__Your goal__. Count the lines in the records below that contain the word "Click", and give only the resulting number.

__Records to process__.
##############################
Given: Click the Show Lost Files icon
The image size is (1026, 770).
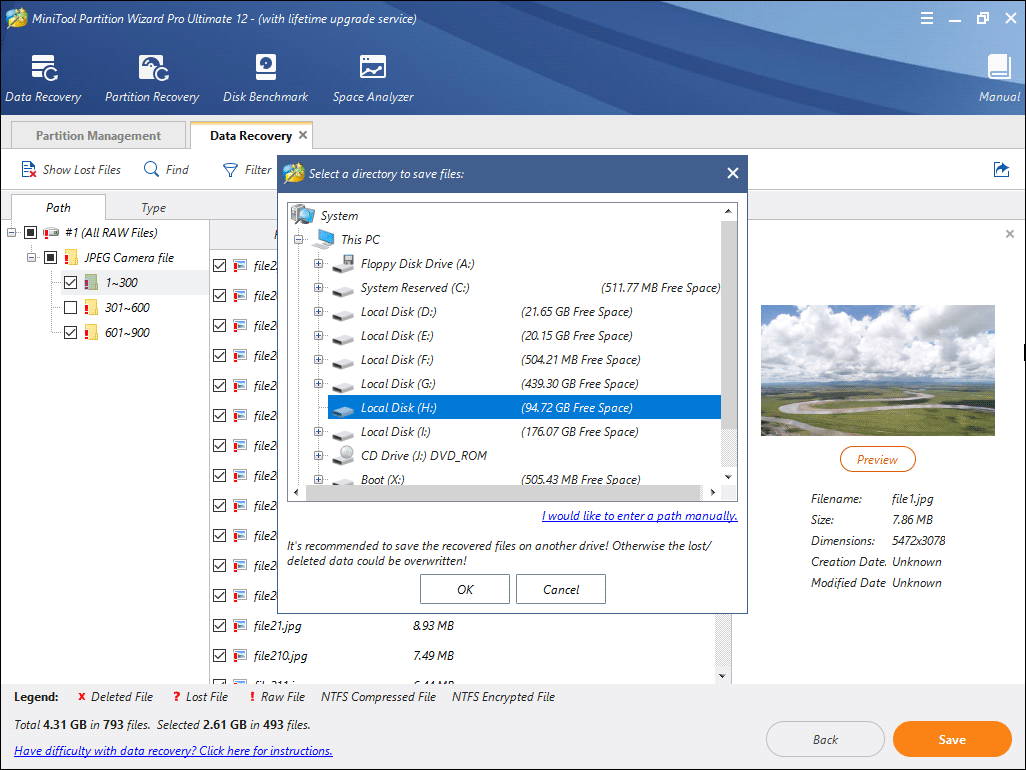Looking at the screenshot, I should [x=27, y=169].
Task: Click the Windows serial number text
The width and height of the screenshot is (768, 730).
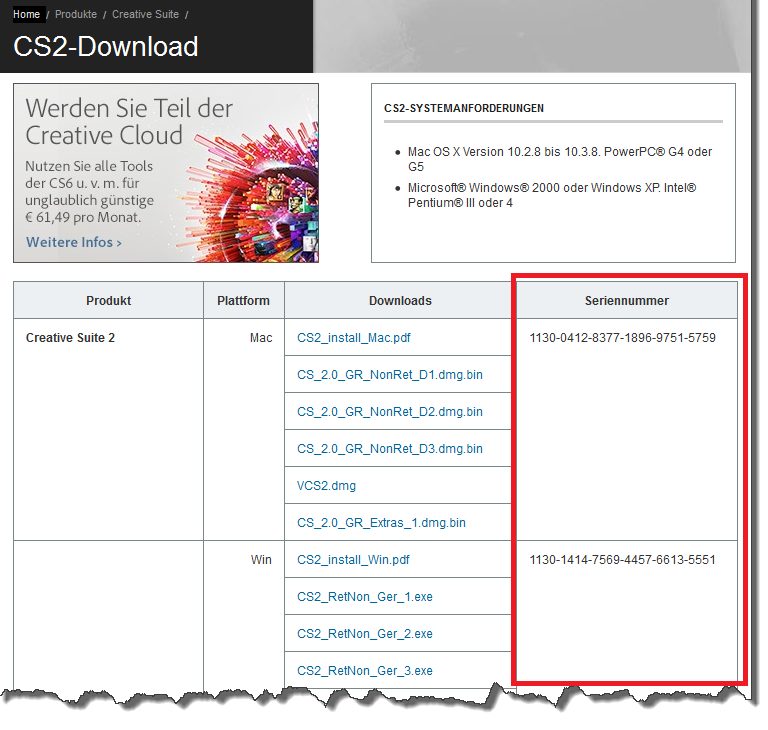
##############################
__Full response__. 2